Curieuse démocratie… Ceux-là mêmes qui, il y a deux ans, furent interdits de séjour sur la place de l’Hôtel-de-Ville de Paris pour la cérémonie célébrant l’anniversaire de la libération de la capitale ont cette année été conviés, à travers l’association 24 août 1944, à participer tout à fait officiellement à l’hommage rendu aux combattants espagnols de la Nueve, qui furent les premiers à entrer dans Paris pour en chasser les occupants nazis. Dangereux anarchistes embarqués sans ménagement au commissariat par la flicaille de M. Valls en 2012, ils sont devenus suffisamment fréquentables pour figurer ce 24 août 2014 au côté de Mme Hidalgo, maire de Paris, et de M. Kader Arif, ministre délégué aux Anciens Combattants.
Si plusieurs discours ont pu être tenus à cette occasion par les camarades libertaires, le retard pris dans l’organisation de l’événement n’a pu permettre que soit prononcée l’allocution finale. En voici le texte :

Daniel Pinos, de l’Association 24 août 1944, prononçant son discours d’ouverture, place d’Italie à Paris, le 24 août 2014
« Ce sont les hommes de la Nueve que nous honorons aujourd’hui à Paris.

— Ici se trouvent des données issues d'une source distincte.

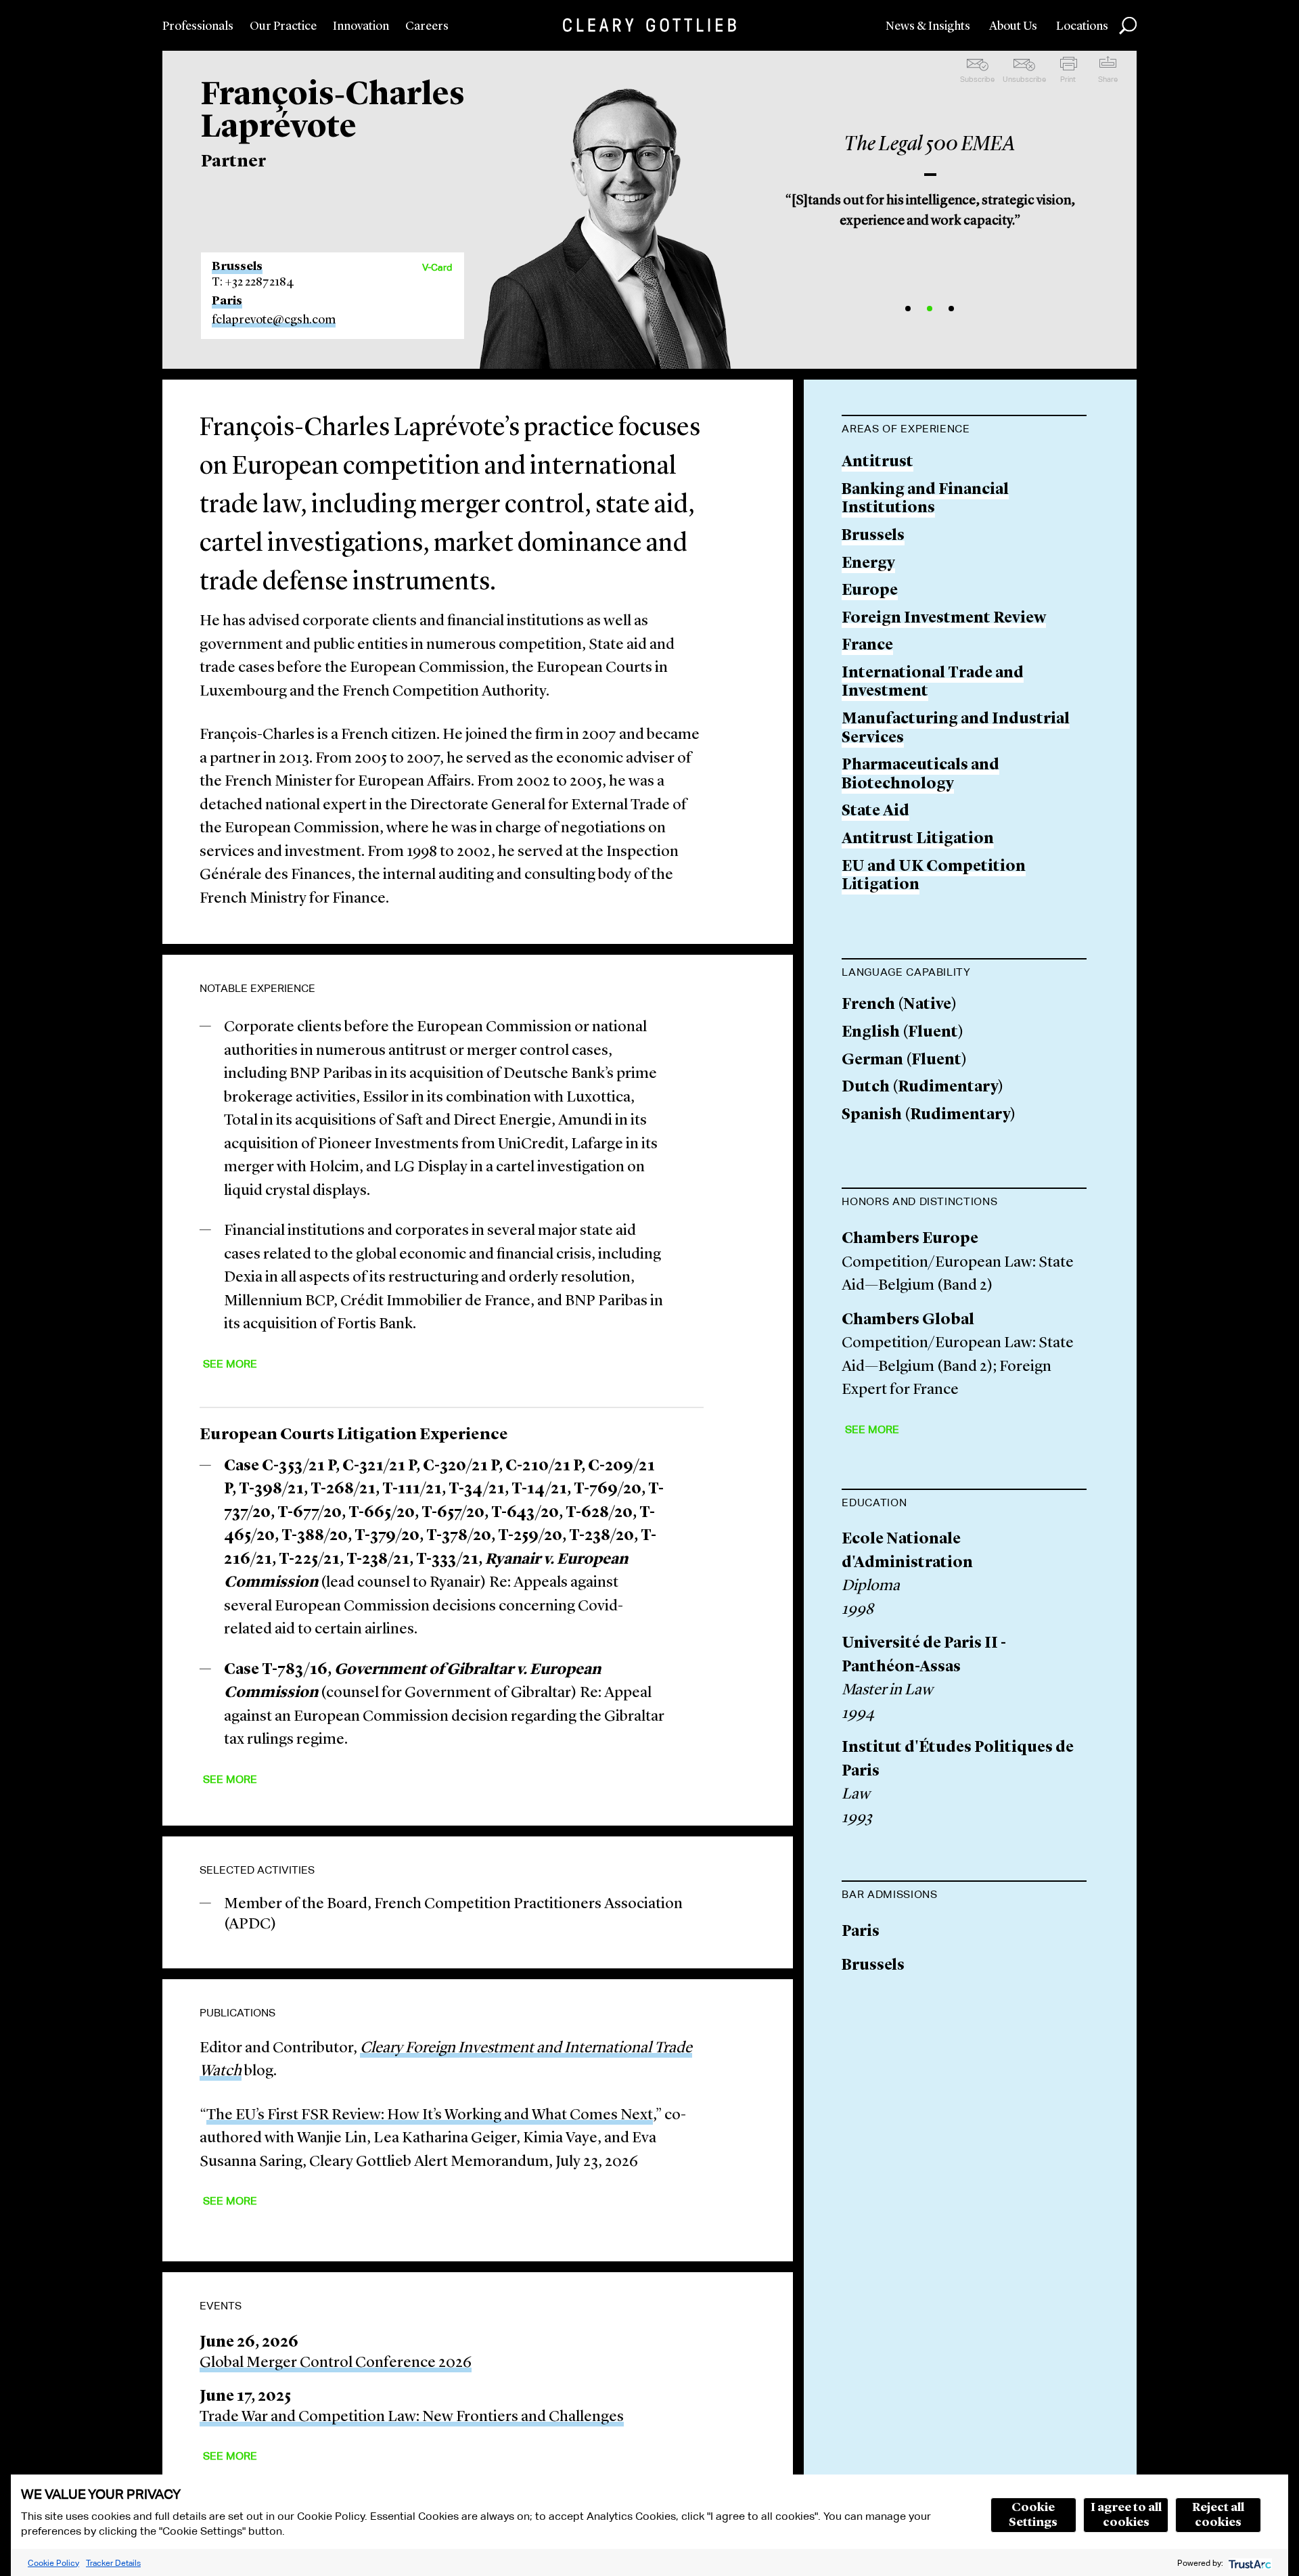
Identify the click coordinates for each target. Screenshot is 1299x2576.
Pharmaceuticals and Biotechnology (920, 775)
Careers (427, 26)
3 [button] (951, 308)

Mais à travers eux, nous rendons hommage aussi à tout l’exil espagnol.
Issus de pratiquement toutes les provinces espagnoles, les hommes de la Nueve sont tout d’abord des combattants pour la vie et la liberté.
Car avant de combattre sous l’uniforme dans l’armée de Leclerc, avant même de combattre sous le bleu de chauffe pour défendre la république espagnole en 1936, ils ont combattu pour conquérir leur dignité de travailleurs d’usine ou des champs et envisager pour nombre d’entre eux un monde libéré de l’argent et de l’Etat.
Certes, beaucoup de ces républicains espagnols, en tant qu’ouvriers syndiqués à la CNT ou à l’UGT, ont eu maille à partir avec la république quand elle était au pouvoir. Mais quand la république a été attaquée par les militaires putschistes de Franco, ils n’ont pas hésité et l’ont défendue sur les barricades de Barcelone ou dans les tranchées d’Aragon, du Pays basque, d’Andalousie ou de Madrid.
Oui, beaucoup de ces républicains, en même temps qu’ils étaient en première ligne contre Franco, menaient à bien une révolution et, dans de nombreuses villes, entreprises et campagnes, instauraient ce qu’ils définissaient comme le communisme… libertaire.
Franco étant soutenu par Hitler et Mussolini, le peuple espagnol encaisse, seul ou presque, la montée du fascisme en Europe. Certes, de France, d’Europe et du monde entier, des volontaires se portent à la rescousse du peuple espagnol, mais les institutions, elles, tergiversent et préfèrent se tenir à l’écart du conflit.
Ainsi, la République française, celle du Front populaire, l’Angleterre, les États-Unis, toutes les grandes démocraties, s’en tiennent à la non-intervention, abandonnant une république issue du suffrage universel.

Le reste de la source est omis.